Potencjalna inwazja Rosji Władimira Putina na Ukrainę skłoniła Stany Zjednoczone i Wielką Brytanię do zwrócenia się ku strategii odstraszania militarnego. Doprowadziło to jednak do pojawienia się równoległego kryzysu jeśli chodzi o dominujące państwo w Europie, czyli Niemcy. We wtorek niemiecki kanclerz Olaf Scholz poleciał do Moskwy i próbował uspokoić sytuację, ale poza wezwaniem do prawie martwych porozumień mińskich i słabym żartem na temat spodziewanej długości kadencji Putina, niewiele udało mu się osiągnąć.

W ubiegłym tygodniu kanclerz Scholz z pewnym opóźnieniem zasugerował, że inwazja na Ukrainę będzie oznaczała niebezpieczeństwo dla gazociągu Nord Stream 2, który ma transportować rosyjski gaz bezpośrednio do Niemiec z pominięciem terytorium Ukrainy, co ma dla Moskwy bardzo duże znaczenie ekonomiczne. Niemniej można mieć wątpliwości, że ktokolwiek, a przynajmniej Putin, wierzy w słowa Scholza. Niemieckie uzależnienie od rosyjskiej energii jest tak duże, że bez względu na to, jakie krótkoterminowe działania mające ukarać Moskwę podejmie Berlin, to później niemiecki rząd prawie na pewno szukałby szybkiego zbliżenia do Rosji.

Zbadaj materiał:
1) Odpowiedz na pytania na podstawie fragmentu tekstu:
(a) Dokąd poleciał we wtorek kanclerz Olaf Scholz?
(b) Jaki gazociąg według Scholza znalazłby się w niebezpieczeństwie w razie inwazji na Ukrainę?
(c) Które państwa zwróciły się ku strategii odstraszania militarnego?
2) Przepisz proszę dokładnie część fragmentu tekstu od słów "W ubiegłym tygodniu" do słów "zbliżenia do Rosji.".

Wyciąg danych:

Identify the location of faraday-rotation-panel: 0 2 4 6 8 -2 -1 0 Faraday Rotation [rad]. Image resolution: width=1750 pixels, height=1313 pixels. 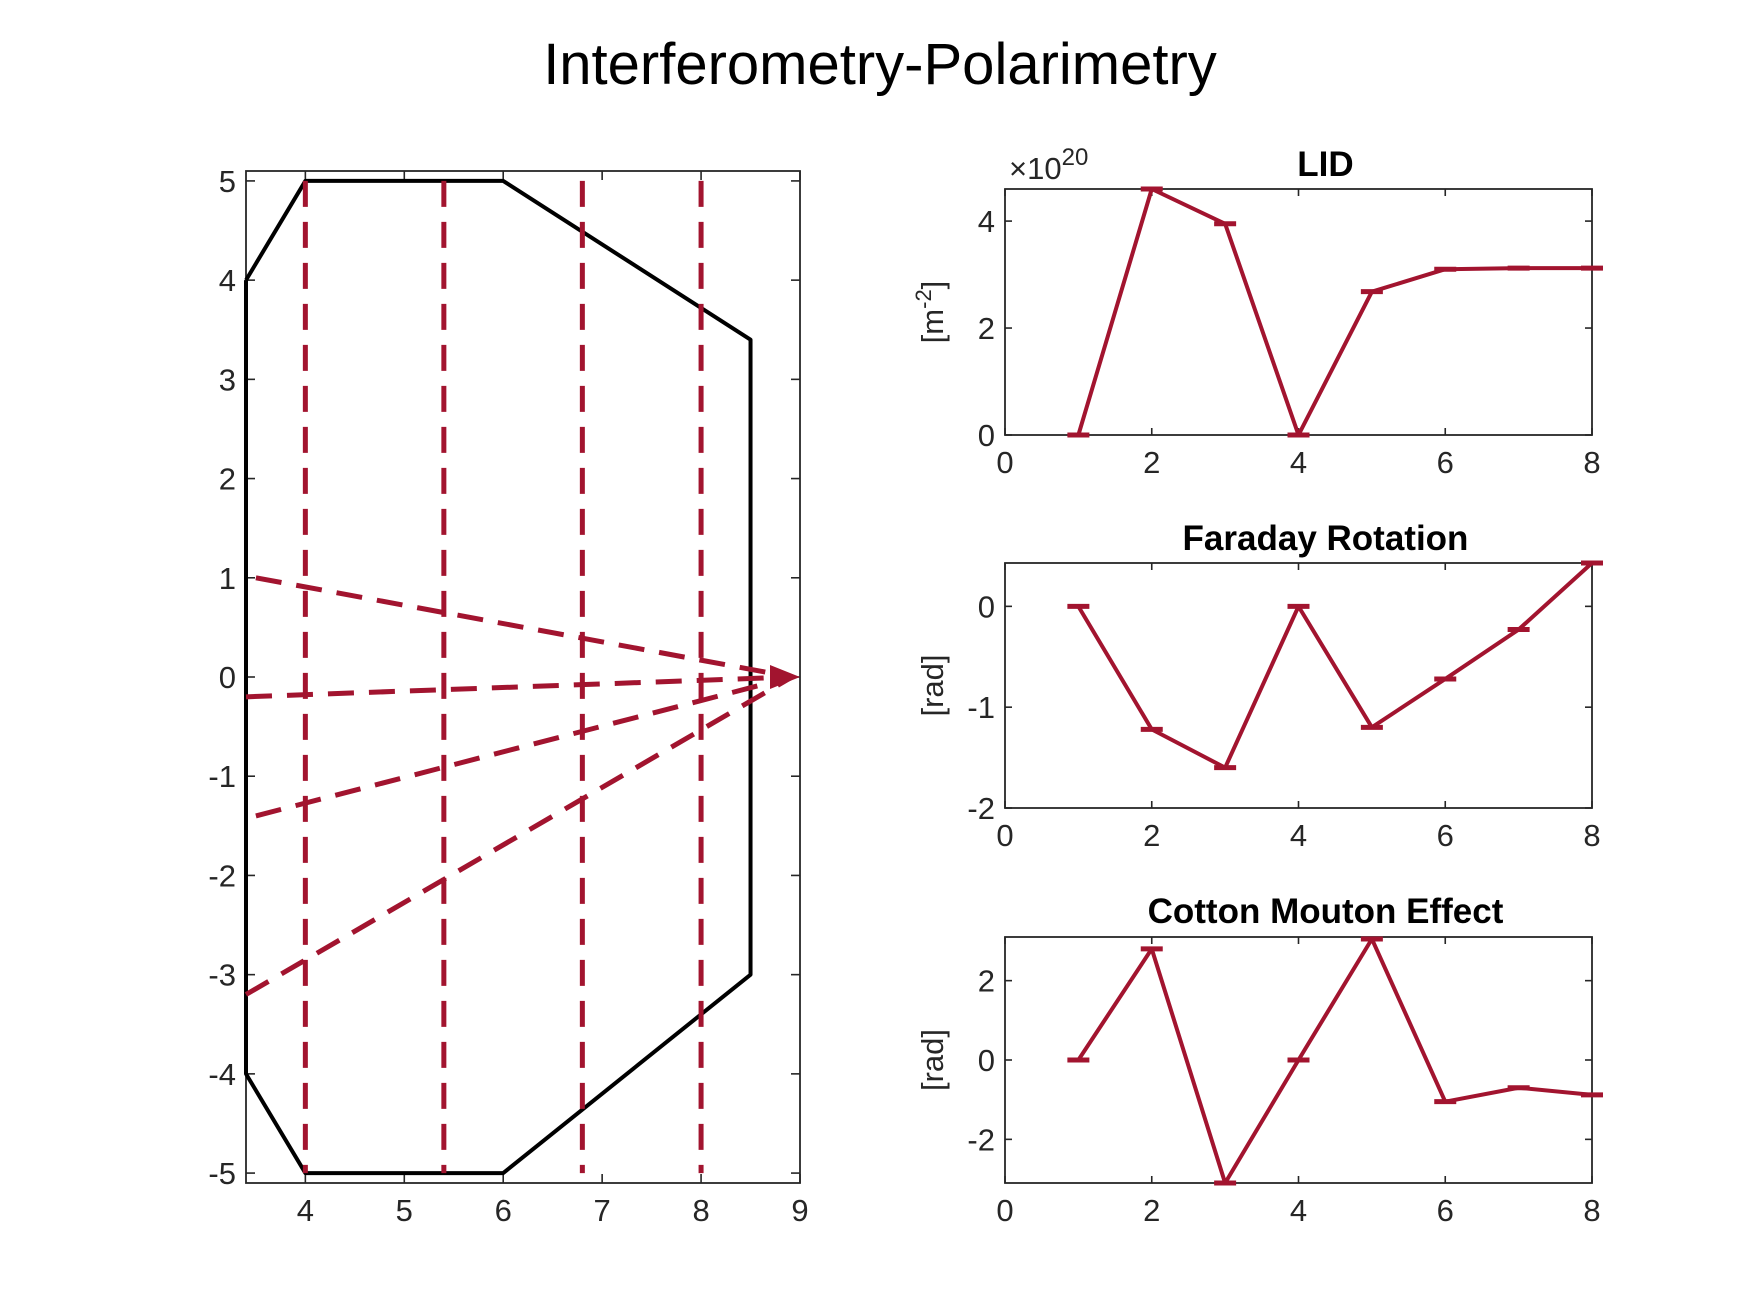
(1259, 686).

Zestaw odpowiedzi:
1)
(a) Do Moskwy.
(b) Nord Stream 2.
(c) Stany Zjednoczone i Wielka Brytania.

2)
W ubiegłym tygodniu kanclerz Scholz z pewnym opóźnieniem zasugerował, że inwazja na Ukrainę będzie oznaczała niebezpieczeństwo dla gazociągu Nord Stream 2, który ma transportować rosyjski gaz bezpośrednio do Niemiec z pominięciem terytorium Ukrainy, co ma dla Moskwy bardzo duże znaczenie ekonomiczne. Niemniej można mieć wątpliwości, że ktokolwiek, a przynajmniej Putin, wierzy w słowa Scholza. Niemieckie uzależnienie od rosyjskiej energii jest tak duże, że bez względu na to, jakie krótkoterminowe działania mające ukarać Moskwę podejmie Berlin, to później niemiecki rząd prawie na pewno szukałby szybkiego zbliżenia do Rosji.